Par Feriel Nourine
Plusieurs dizaines de recours formulés par des candidats aux législatives ont atterri sur le bureau du Conseil constitutionnel. Jeudi, 48 heures après l’annonce par l’Autorité nationale indépendante des élections (Anie) des résultats du vote du 12 juin, ce sont plus de 400 cas qui étaient comptabilisés par le président du Conseil constitutionnel, Kamel Fenniche. «Plus de 400 recours ont été reçus de la part des candidats aux législatives», a déclaré M. Fenniche dans une conférence de presse animée après l’expiration du délai de recours accordé aux candidats.
Le président de l’institution chargé de la proclamation définitive des résultats du scrutin a, cependant, souligné que même après l’expiration du délai des recours, le Conseil constitutionnel n’avait pas «encore reçu de la part de l’Anie les résultats préliminaires des législatives du 12 juin». Ce qui pourrait témoigner des difficultés que rencontre l’Autorité présidée par Mohamed Charfi à gérer la période après les élections législatives qui se distinguent par leur formule inédite, mais surtout compliquée par rapport aux précédentes.

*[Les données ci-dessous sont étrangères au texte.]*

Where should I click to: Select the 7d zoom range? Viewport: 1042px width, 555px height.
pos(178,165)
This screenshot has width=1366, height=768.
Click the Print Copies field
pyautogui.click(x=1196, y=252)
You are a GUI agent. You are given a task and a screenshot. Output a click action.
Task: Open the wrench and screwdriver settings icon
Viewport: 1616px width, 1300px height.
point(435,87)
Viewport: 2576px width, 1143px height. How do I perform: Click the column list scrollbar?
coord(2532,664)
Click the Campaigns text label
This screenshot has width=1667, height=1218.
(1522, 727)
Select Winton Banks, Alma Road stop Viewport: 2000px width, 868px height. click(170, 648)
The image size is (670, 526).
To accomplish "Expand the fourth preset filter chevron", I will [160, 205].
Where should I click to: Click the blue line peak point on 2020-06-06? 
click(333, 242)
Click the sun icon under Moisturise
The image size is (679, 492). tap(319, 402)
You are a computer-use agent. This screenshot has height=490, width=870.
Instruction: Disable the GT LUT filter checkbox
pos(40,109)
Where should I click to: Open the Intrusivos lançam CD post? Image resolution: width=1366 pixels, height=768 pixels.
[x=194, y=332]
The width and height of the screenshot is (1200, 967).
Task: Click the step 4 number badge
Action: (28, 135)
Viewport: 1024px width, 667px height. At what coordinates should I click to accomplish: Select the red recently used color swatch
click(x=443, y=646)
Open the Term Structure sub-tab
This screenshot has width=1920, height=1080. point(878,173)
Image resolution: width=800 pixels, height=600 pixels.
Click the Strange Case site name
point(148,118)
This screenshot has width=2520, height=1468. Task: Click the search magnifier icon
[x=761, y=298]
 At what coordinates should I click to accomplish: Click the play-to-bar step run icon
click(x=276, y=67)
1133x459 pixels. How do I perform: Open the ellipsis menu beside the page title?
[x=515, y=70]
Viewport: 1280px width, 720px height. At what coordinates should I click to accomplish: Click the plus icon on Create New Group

Laquelle formule a d’ailleurs vu l’Anie attendre 72 heures pour annoncer les résultats du vote du 12 juin, ouvrant la voie à des spéculations et des chiffres avancés par certains partis, s’avérant finalement erronés.
Dans son intervention, Fenniche a rappelé que le Conseil, et conformément à la loi, «doit arrêter les résultats définitifs du scrutin dans un délai maximal de 10 jours à compter de la date de réception des résultats». Le Conseil examinera et tranchera ces recours et s’il s’avère que le recours est fondé, une décision motivée sera rendue, soit par l’annulation de l’élection contestée ou la reformulation du procès-verbal des résultats établi à cet effet et l’annonce du candidat élu de droit, a-t-il expliqué.
Sur un autre registre, on parle d’affaires de fraude depuis la tenue du vote. A l’exemple de celle impliquant 7 individus à Msila, dans la localité de Maarif. Ces derniers ont été placés en détention provisoire, a indiqué jeudi un communiqué du Parquet général près la Cour de M’sila. Il s’agit, note la même source, du chef de bureau de vote (O. H.), son adjoint (Z. A.), un chef de bureau (F. Dj.), un secrétaire de bureau de vote (R. S.), un deuxième adjoint (S. A.), un secrétaire adjoint de bureau de vote (B. L.) et un dépouilleur de bulletins dans un bureau de vote (B. M.).
Les faits remontent au signalement parvenu au Parquet général par la délégation locale de l’Autorité nationale indépendante des élections (Anie) de M’sila, faisant état de fraudes enregistrées à 18H40 dans la commune de Maarif, où a été forcé le bureau de vote n°19 au centre Djebel-Thamer. Les accusés sont poursuivis pour «gonflage et dénaturation des P-V et des bulletins des électeurs, perturbation du fonctionnement du bureau de vote et atteinte à l’exercice du droit et à la liberté de vote conformément aux articles 286 et 295 de la loi organique relative au code électoral». L’affaire a été reportée par le président de l’instance, sur demande de la défense, au 24 juin en cours, tandis que les accusés ont été placés sous mandat de dépôt.